# Passage to read
══════════

The goal remains to “further enhance the safety and security of Peace Corps volunteers, which continues to be our highest priority.”

Much left to do
But a coalition of former volunteers who suffered sexual assaults before the changes insist the agency “has a significant amount of work left to do.” One in eight volunteers “reported being sexually assaulted in 2012 – a jump in sexual assault rates from previous years,” said First Response Action.

“People expect more from an agency built on good will,” says Casey Frazee, a victim of sexual assault during Peace Corps service in South Africa in 2009 and founder of First Response Action.

It wasn’t until Carcano got to Lima more than two weeks after the rape by the cousin of her host mother in Peru in 2011 that the Texan broke down with the truth.

“I couldn’t hold it in any longer,” recalls Carcano, now 24. “I told them what happened.”
Carcano praises the support that she received from Peace Corps staff who implemented a victim-centered response that drew upon enhanced sensitivity training for staff and escorted medical evacuations for victims who returned to the United States.

══════════

# Data segment

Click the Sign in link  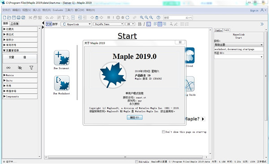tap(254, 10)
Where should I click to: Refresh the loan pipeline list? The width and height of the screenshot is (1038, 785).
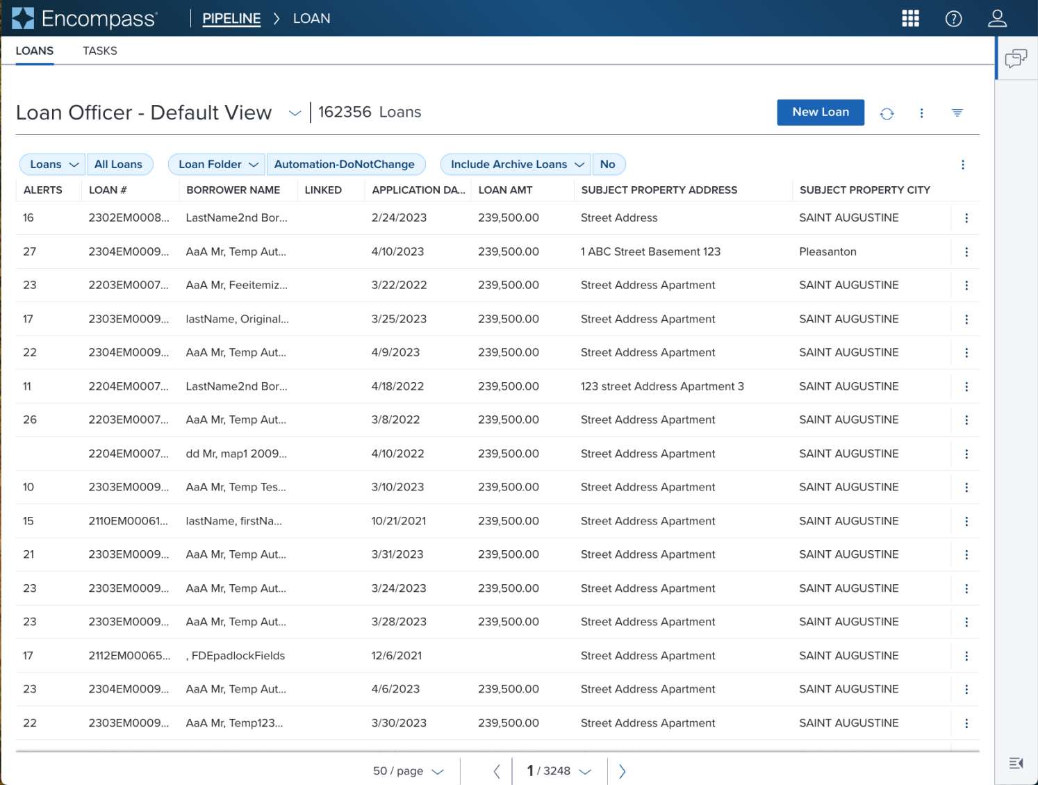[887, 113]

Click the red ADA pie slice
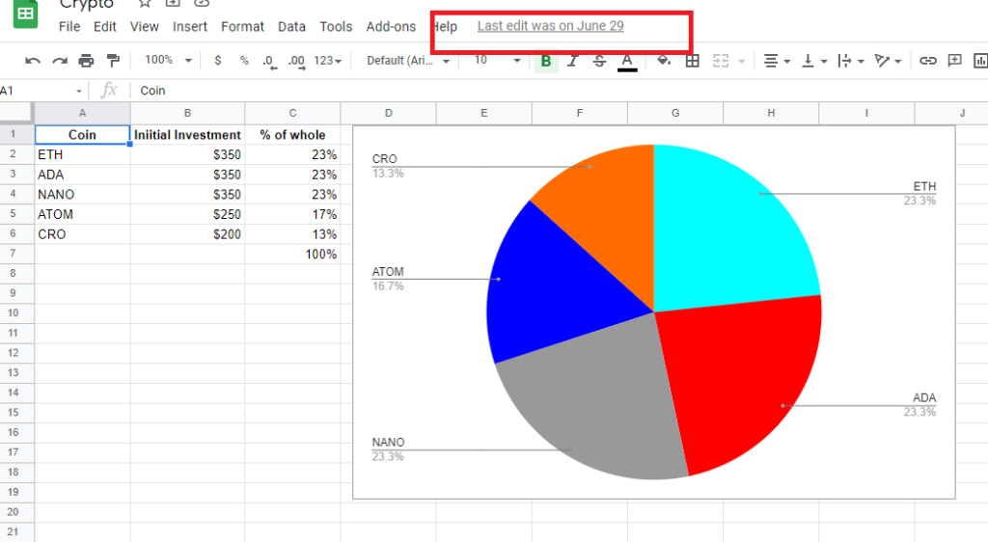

══════════

# What this exercise asks
a – In the Peace Corps passage, who founded First Response Action?
b – Rewrite the Peace Corps passage from "Much left to" up to and including "with the truth.", putting "the survivors' coalition" in place of "First Response Action".
c – Carry on the Peace Corps passage from the point where it stops.
The data have nothing to do with any of this.

# Results in order
a – Casey Frazee founded First Response Action.

b –
Much left to do
But a coalition of former volunteers who suffered sexual assaults before the changes insist the agency “has a significant amount of work left to do.” One in eight volunteers “reported being sexually assaulted in 2012 – a jump in sexual assault rates from previous years,” said the survivors' coalition.

“People expect more from an agency built on good will,” says Casey Frazee, a victim of sexual assault during Peace Corps service in South Africa in 2009 and founder of the survivors' coalition.

It wasn’t until Carcano got to Lima more than two weeks after the rape by the cousin of her host mother in Peru in 2011 that the Texan broke down with the truth.

c –
“I do wish I had been open with them from the start,” Carcano says now. “If I had known they would be so comforting, it would have helped me report it sooner.”

Carcano returned to the United States for 45 days of psychological counseling. She ended the pregnancy with an abortion paid for by the family of a fellow volunteer. The Peace Corps has been barred since 1979 from covering abortions for volunteers.

Carcano returned to a new location in Peru in 2012 – only to be raped again in an attack that ended her long-planned Peace Corps’ service.

For Shannon, 27, a native of Front Royal, Va., the demands of her first rape trial in Peru made her decide to keep the second rape secret. It was only after she mentioned the second attack during long-distance telephone counseling for the first attack that Peace Corps officials became aware of the second.

“I was abruptly removed from my site and sent back to Washington for medical care,” recalls Shannon, a graduate of Shepherd University in West Virginia who enlisted despite cerebral palsy.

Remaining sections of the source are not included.